The prevailing thought for decades has been that free trade would bring equal opportunity to all. But with women still accounting for 70% of those living in extreme poverty, that stance has come under increased scrutiny.

"The assumption was that trade policy was gender neutral," says Simonetta Zarrilli, who steers UNCTAD's work on gender. "But research has shown that trade affects women and men differently, since they play different roles in society and in the economy."

For example, policies aimed at increasing exports in labour-intensive sectors, such as textiles and clothing, shoes, toys and other light manufacturing, have provided employment opportunities for women but have often created new patterns of inequality, as women are assigned to the less-skilled, lower-paid jobs.

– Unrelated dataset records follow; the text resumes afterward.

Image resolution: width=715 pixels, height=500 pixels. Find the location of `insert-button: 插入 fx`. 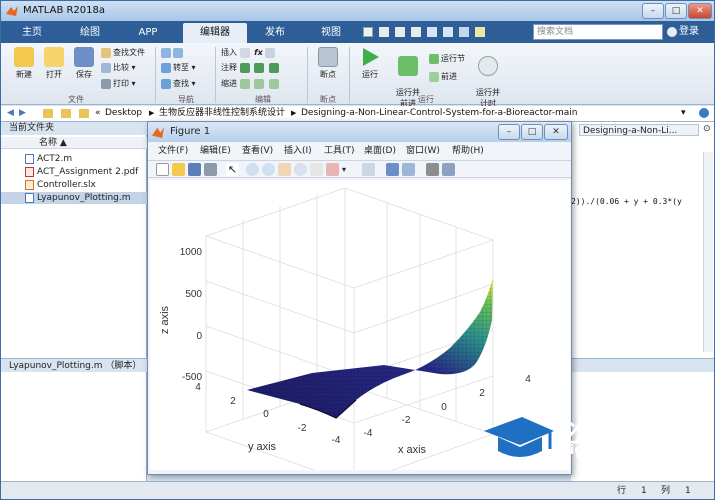

insert-button: 插入 fx is located at coordinates (249, 53). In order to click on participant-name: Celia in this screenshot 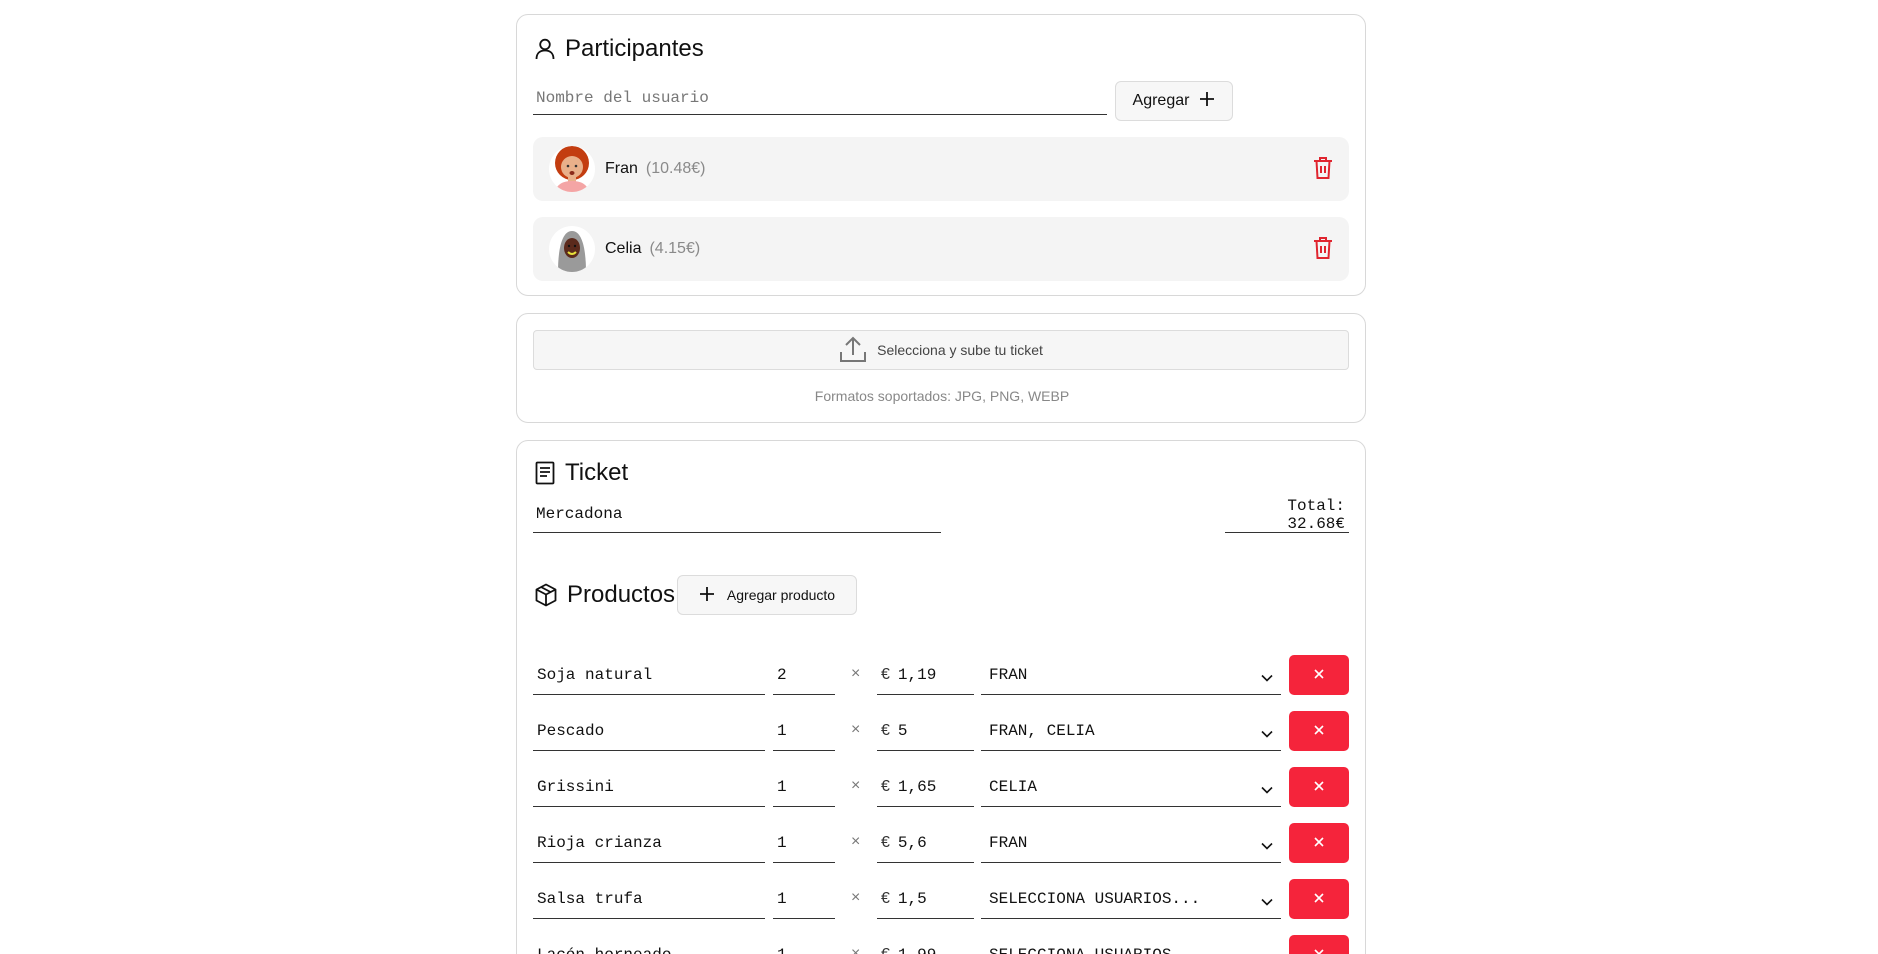, I will do `click(624, 248)`.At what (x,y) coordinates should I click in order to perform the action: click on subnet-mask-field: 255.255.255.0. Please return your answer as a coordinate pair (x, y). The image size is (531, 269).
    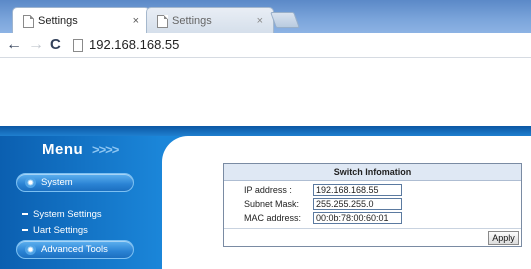
    Looking at the image, I should click on (358, 204).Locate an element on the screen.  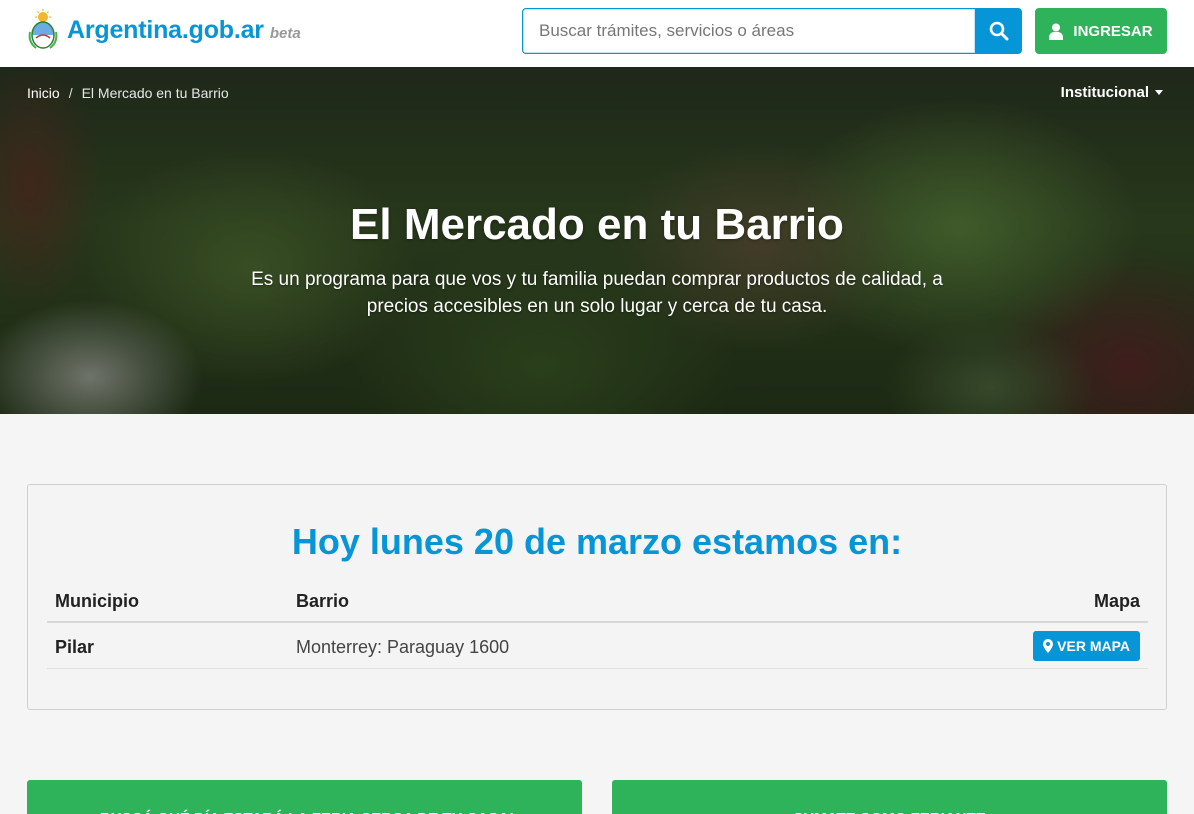
logo-text: Argentina.gob.ar is located at coordinates (166, 30).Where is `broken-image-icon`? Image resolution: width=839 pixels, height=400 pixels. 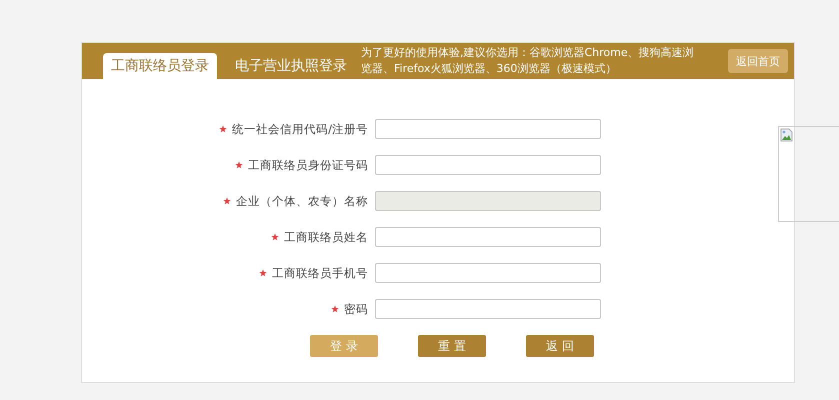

Likewise, policies promoting agro-industries have frequently crowded out small-scale farmers, who are mostly women.

"Gender-blind trade policies and agreements run the risk of magnifying inequalities," Ms. Zarrilli says.

The way that trade agreements take gender on board has evolved, according to the policy brief, The New Way of Addressing Gender Equality Issues in Trade Agreements: Is It a Revolution?

"In the past, reference to such issues was mainly included in the preambles of agreements or addressed as cross-cutting issues," the policy brief says, citing the example of the 2000 partnership agreement between the European Union and the African, Caribbean and Pacific Group of States.

But in more recent trade agreements, such as the one Chile and Uruguay signed in 2016, "Gender equality issues are addressed in specific chapters, significantly shifting the visibility of such issues within trade instruments," the policy brief says.

Although the shift in how some countries are addressing gender issues in free trade agreements should not be overlooked -- it may also have implications for the upcoming World Trade Organization summit in Buenos Aires -- the policy brief says that, for now, the gender chapters remain "a light component".

For the best results, the chapters should be combined with an "ex ante" assessment of how women might be affected before introducing the new trade measures.

"Such assessments may lead to the rethinking of planned trade reforms or may indicate the necessity of accompanying measures," the policy brief says, adding that UNCTAD's Trade and Gender Toolbox provides policymakers with a methodology to conduct these "ex ante gender-related assessments".

Developed with the support of the Swedish government, the UNCTAD Trade and Gender Toolbox was recently used to assess how the possible trade deal between the European Union and the East African Community could affect female employment in manufacturing and agriculture in Kenya.